_Problem requirements_.
In the passage on validity evidence below, reproduce verbatim the part that begins with the words "Straightforward examination of" and ends with "sorts of questions.".

_Selected passage_.
'''

Only one of these is really about even moderately sophisticated psychometrics: Evidence Based on Internal Structure. The others are either content based or rely on other sorts of statistical techniques. But evidence based on internal structure gets at some real issues in psychometrics. It is easy to understand, as it has the shortest explanation of the five potential sources of validity evidence. For example, the first of its three paragraphs says:

Analyses of the internal structure of a test can indicate the degree to which the relationships among test items and test components conform to the construct on which the proposed test score interpretations are based. The conceptual framework for a test may imply a single dimension of behavior, or it may posit several components that are each expected to be homogeneous, but that are also distinct from each other. For example, a measure of discomfort on a health survey might assess both physical and emotional health. The extent to which item interrelationships bear out the presumptions of the framework would be relevant to validity (p. 16).

And yet, the practice of developing, administering and reporting large scale standardized educational assessment seems to have mostly abandoned this form of validity evidence—the only form that really gets at psychometric issues. 

Straightforward examination of domain models (e.g., state learning standards) immediately reveals that these tests are supposed to measure multi-dimensional constructs. Those who know the constructs and content areas best are quite clear that these constructs (i.e., content areas) are multidimensional, with different students doing better in some areas and worse in others. They require an array of different sorts of lessons and ought to be measured with an array of different sorts of questions. 

I was taught that this kind of psychometric analysis is really about factor analysis of some sort. Which items tend to lean into which factors—dimensions—and then qualitative content-based analysis to confirm that this is as it should be. Heck, the basic question of whether the hypothetical dimensionality of the construct is reflected in the empirical dimensionality of the instrument…well, I was taught that that is really important. And The Standards seems to say that, too.

'''

_Input data_.

'''

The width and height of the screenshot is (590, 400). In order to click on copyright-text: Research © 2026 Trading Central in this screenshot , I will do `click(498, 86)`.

'''

_Response_.
Straightforward examination of domain models (e.g., state learning standards) immediately reveals that these tests are supposed to measure multi-dimensional constructs. Those who know the constructs and content areas best are quite clear that these constructs (i.e., content areas) are multidimensional, with different students doing better in some areas and worse in others. They require an array of different sorts of lessons and ought to be measured with an array of different sorts of questions.